SGC-7901-SC and BGC- 823-SC were transfected with Sox2 siRNA (si-Sox2) or negative control siRNA (si-con) for 48 h. A: Western blotting was used to examine the expression of Sox2. Knockdown of Sox2 decreased the ability of doxorubicin efflux (B), increased apoptosis rate (C) and resulted in the low sphere formation (D) and tumorigenicity of SC (E). The doxorubicin efflux assay was done to show the activity of ABC transporters by the intracellular doxorubicin fluorescence difference between the verapamil-treated cells and the untreated cells. GC: Gastric cancer, AC: adherent cells, SC: sphere cells, SP: side population, NSP: non-SP. Data was expressed as mean±SEM, *P < 0.05, **P < 0.01.
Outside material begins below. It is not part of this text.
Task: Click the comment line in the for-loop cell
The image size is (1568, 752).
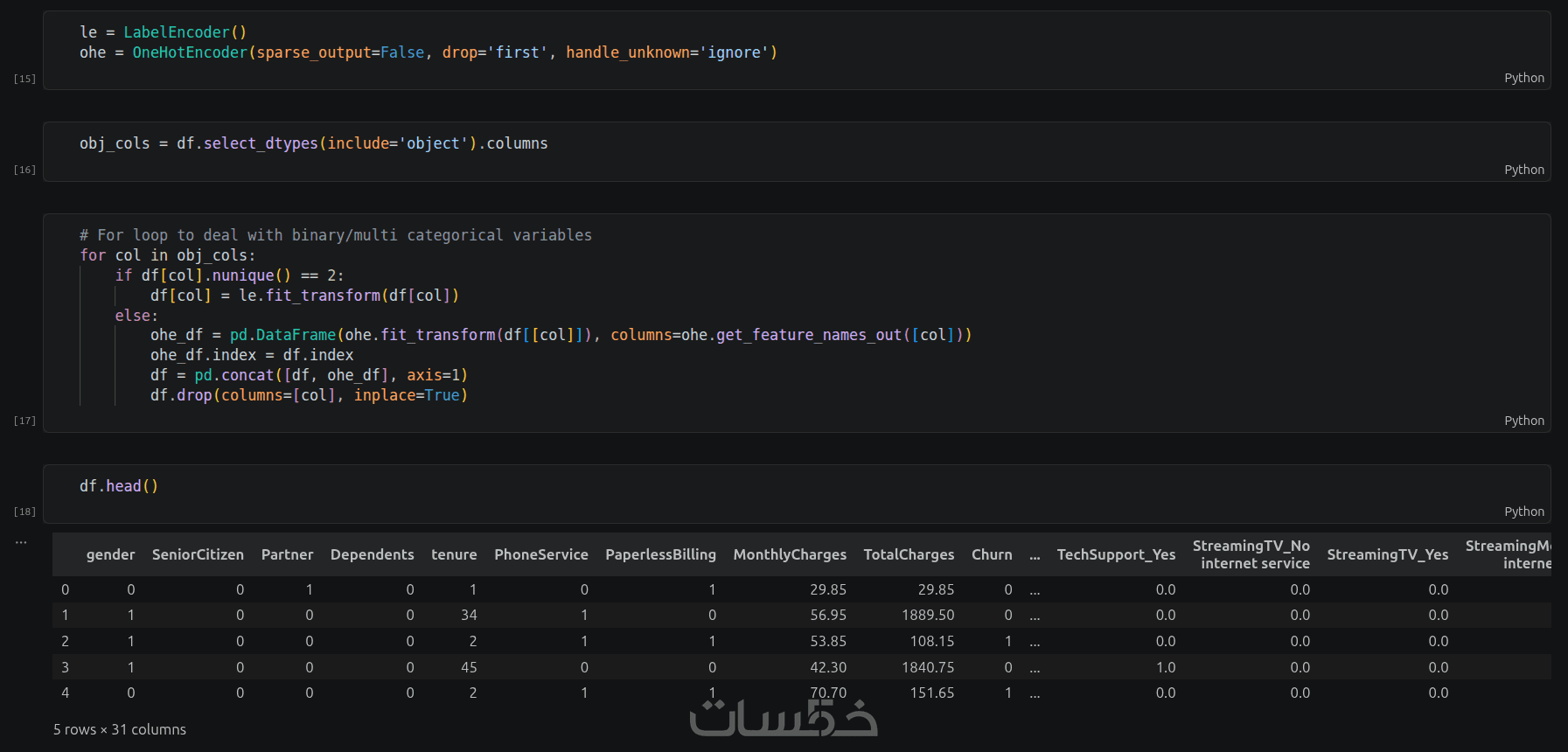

The tumorigenicity of Sox2 knockdown SC in vivo was also addressed in nude mice. As shown in , compared with the control-siRNA cells, the growth speed and volume of tumors (1/5.7-, 1/3.7-fold, respectively, *P < 0.05) were profoundly reduced in mice injected with Sox2-siRNA SC cells.

DISCUSSION

Important mechanisms in drug resistance include a greater capacity for DNA-damage repair, activation of survival and anti-apoptosis pathways as well as drug transport mechanisms. Chemotherapy often shows transient effects and hard to obviously improve patient prognosis. Even when therapies induce complete tumor regression, resistant sub-clones allow recurrence of the tumor. The CSCs are tumor sub-clones that display such characteristics. Here, we demonstrate that gastric SP cells and SC possess features of stemness and display an elevated intrinsic drug resistance, where overexpression of the transcription factor Sox2 and the drug transporter gene, MDR1 and MRP2, may be involved. Moreover, a striking tumorigenic role of Sox2 was demonstrated.
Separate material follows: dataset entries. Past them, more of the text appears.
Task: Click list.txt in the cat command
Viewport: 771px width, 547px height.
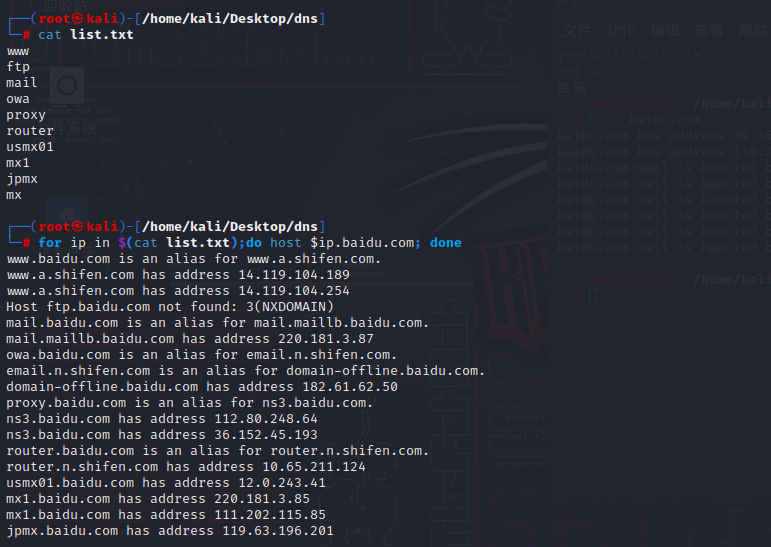Action: coord(101,35)
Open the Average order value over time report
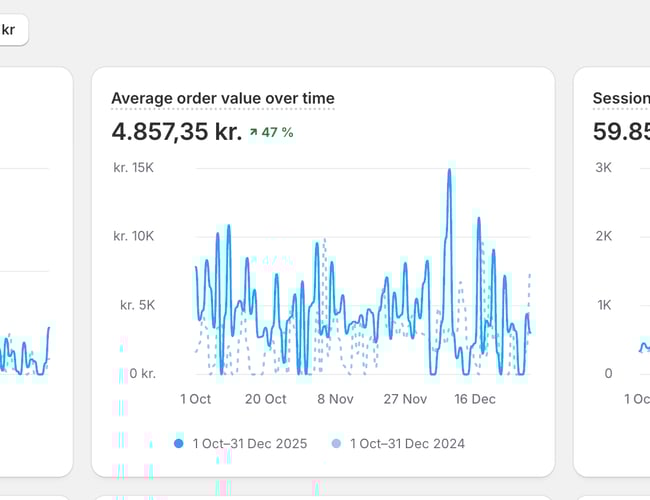The image size is (650, 500). [223, 98]
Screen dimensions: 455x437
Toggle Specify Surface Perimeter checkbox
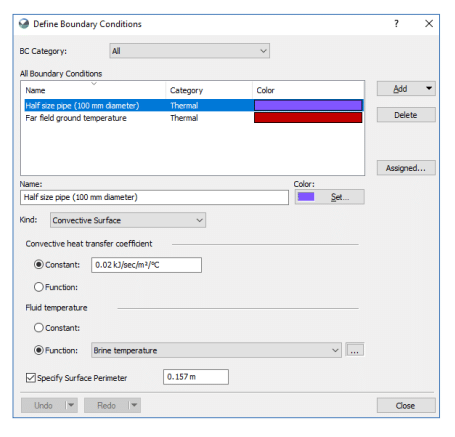pos(31,378)
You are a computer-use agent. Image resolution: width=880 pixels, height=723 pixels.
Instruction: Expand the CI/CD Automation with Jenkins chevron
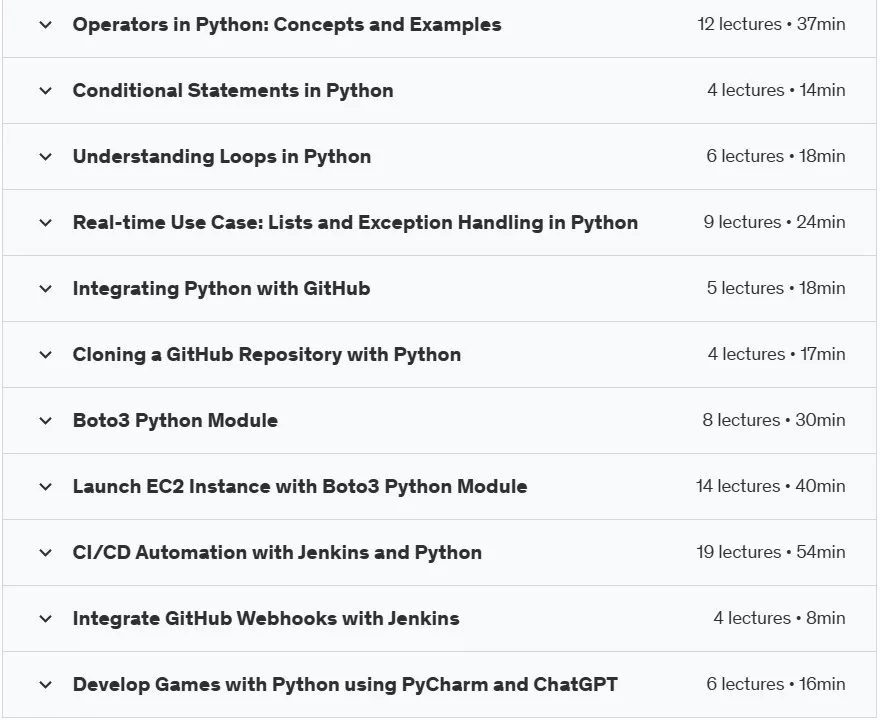(45, 553)
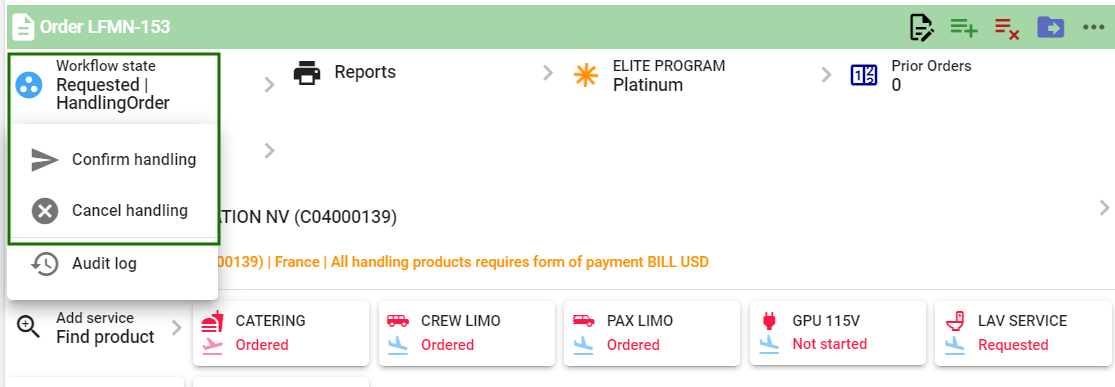Viewport: 1115px width, 387px height.
Task: Open Add service Find product
Action: tap(98, 328)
Experimental evidence from the Abcg2-/- knockout mice model directly demonstrated that ABCG2 was the primary transporter mediating the SP phenotype and several other ABC transporters had overlapping function in Hoechst33342 dye efflux[25],[26]. Patrawala et al.[27] found that SP cells were enriched in tumorigenic CSCs, whereas ABCG2+ and ABCG2– cancer cells were of similar tumorigenicity. In the present study, we found no significant change in protein levels of ABCG2 expression between gastric SP and NSP cells in both SGC-7901 and BGC-823 cells. Bleau et al.[10] and Hu et al.[20] demonstrated that the PI3K and Akt pathway was able to regulate the SP phenotype in human neurospheres, glioma and hepatocarcinoma cell lines via altering the subcellular localization of ABCG2 transporter, owing to its posttranslational modifications. Hence, in addition to ABCG2 expression level, the SP phenotype may be more relevant to the activity of ABCG2 transporter.

Apart from ABCG2, the overexpressed ABCA3 and MDR1 transporters have also been detected in SP cells[27]–[29]. Here, MDR1 was significantly overexpressed in SP and SC, and MRP2 was overexpressed in SP of both cell lines, indicating a role in chemoresistance of CSCs. Furthermore, MDR1 and MRP2 may be also associated with SP phenotype.

Sox2 plays a critical role in both neural stem cells and CSCs[30],[31] and may serve as a novel and potential biomarker for CSCs in gliomas. Interestingly, Gangemi et al.[32] investigated that Sox2-silenced glioblastoma tumor-initiating cells stopped proliferating and lost tumorigenicity. Sox2 expression was regulated by PLK1 in glioblastoma multiform cells and PLK1 inhibition could delay tumor progression in mice[33]. The Sox2 signaling pathway was essential in CSCs development and that its deregulation effectively suppressed growth and metastasis of non-small cell lung carcinoma cells[34]. Moreover, Sox2 may be related to gastric CSCs[35]. Clearly, the role of Sox2 in human tumors and specifically in GC is not clear as it was shown that loss of Sox2 expression may be related to gastric carcinogenesis and poor prognosis[36] while a recent study came to the opposite conclusion[37]. Here, we found that downregulation of Sox2 with siRNA reduced spheroid colony formation, and doxorubicin efflux and increased the apoptosis rate in GCSCs in vitro and significantly suppressed tumorigenicity in vivo.

In this study, for the first time, we have documented a high Sox2 expression in GCSCs and shown its pivotal role in chemotherapy resistance and tumor growth. Our data may help to develop more effective targeting therapy strategies in human GC.